Many global companies manage paid search from one ivory tower, setting policies and even creative from HQ to be spread across the lands. Others manage in geographic silos, with local marketing teams running their own accounts with their own budget, often using completely different agencies and technology partners.
This leads to a lack of standardization, missed opportunities to leverage best practices, and significant inefficiency. Oh, and reporting? A mess.
Yes, some elements do need to be localized, but ignoring the commonalities and decentralizing too much isn’t the answer. After all, just because the Web is worldwide doesn’t mean everyone everywhere uses it the same way.
So how should search marketers approach this global challenge?
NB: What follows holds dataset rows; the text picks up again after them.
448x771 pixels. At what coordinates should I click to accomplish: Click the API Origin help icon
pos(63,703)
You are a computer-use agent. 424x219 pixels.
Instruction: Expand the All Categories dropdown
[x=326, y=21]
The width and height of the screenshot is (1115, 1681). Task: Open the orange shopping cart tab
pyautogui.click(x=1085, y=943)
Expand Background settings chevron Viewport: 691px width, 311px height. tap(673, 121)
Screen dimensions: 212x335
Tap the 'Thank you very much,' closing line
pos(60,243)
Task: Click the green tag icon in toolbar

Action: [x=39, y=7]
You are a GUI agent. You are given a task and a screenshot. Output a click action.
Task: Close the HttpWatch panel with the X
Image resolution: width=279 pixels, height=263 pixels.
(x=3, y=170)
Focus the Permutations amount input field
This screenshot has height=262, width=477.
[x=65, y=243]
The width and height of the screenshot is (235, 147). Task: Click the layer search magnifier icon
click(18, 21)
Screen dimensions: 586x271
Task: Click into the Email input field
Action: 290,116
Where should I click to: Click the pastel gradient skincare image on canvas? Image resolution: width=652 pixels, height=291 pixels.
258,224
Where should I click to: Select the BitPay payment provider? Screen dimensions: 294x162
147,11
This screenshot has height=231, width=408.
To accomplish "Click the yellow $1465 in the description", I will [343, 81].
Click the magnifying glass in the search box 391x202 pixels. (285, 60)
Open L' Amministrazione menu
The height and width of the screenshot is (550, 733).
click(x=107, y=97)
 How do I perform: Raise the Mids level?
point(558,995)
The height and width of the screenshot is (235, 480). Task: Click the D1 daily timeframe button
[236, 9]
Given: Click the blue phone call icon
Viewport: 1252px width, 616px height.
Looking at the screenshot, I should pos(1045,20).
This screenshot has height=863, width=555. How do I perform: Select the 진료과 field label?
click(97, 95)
An obvious difference is language. Clearly, if you build your account in English, you can’t just target all countries and expect it to resonate. Nor is a simple translation of all your creative the answer.
Your brand means something different to people in different parts of the world. Your customers likely engage online differently based on where they are as well. Does the balance between quality and value look the same everywhere? Maybe not.
But the language issue goes much deeper. An English phrase can have a very different meaning in England as it does in the U.S. And finding the French version of a similar phrase is an entirely different challenge.
While you can mandate messaging to some extent, it’s important to recognize what’s working differently in different places. Whether it’s having local boots on the ground or simply doing your homework, you can avoid embarrassment and increase your ROI. There are a number of ways to go about this, depending on your scale, budget and the complexity of your campaign.
You can always consult your engine reps for advice and maybe even some services to help you spend more, or you can work with local resources – whether agencies, translation services, clients, or otherwise.
What’s €8.00 Divided by $3?
Managing ROI can get a little trickier when you throw in a bunch of different currencies. Never mind that your conversions can be tracked in different units; you may find yourself paying for media in one and tracking sales in another – all in the same market.
Getting your IT folks to add in logic to convert all sales into a common currency unit may be easier said than done. Barring that, make sure that whatever agencies, technology, or spreadsheets you're using to are able to normalize your revenue. The critical piece is making sure you have this not only for reporting purposes, but for optimization and real-time media mix decisions.
What's the Time?
Marketers in the U.S. are accustomed to accounting for different time zones. And, fortunately, the engines make it fairly straightforward. But when the sun never sets on your online empire, you have to account for a lot more than just three hours (all apologies to Hawaii, but “five hours” just doesn’t make the same point).
Make sure your:
- Reporting trues up by day. Ideally, this is resolved by technology, as opposed to a lot of remapping in your analytics.
- Accounts are set up in the engines and any third-party platforms you use.
- Partners – agencies, technology partners, etc. – get it right the first time.
You may also run into differences in a standard week – does it start on Sunday? Monday? These discrepancies aren’t unique to paid search, but they are often new challenges for those who specialize in search.
Setting a Standard
Then there’s basic standardization. What do your employees in Spain call “Spain”? If your US team builds campaigns or runs reporting on Spain, how do you match that up to “España” or “espagne”? If you don’t think this through, your analytics folks may have your head.
Pick one version and stick with it globally. “Spain” may not play well in Madrid, nor “España” in New York, but a compromise will ensure accurate data and fewer headaches for all.
A Nice Problem to Have
No one should really bemoan the fact they have customers in multiple countries. But if you don’t think through the challenges ahead of time and plan accordingly, you could be in for major problems. And a problem in any language is something to avoid.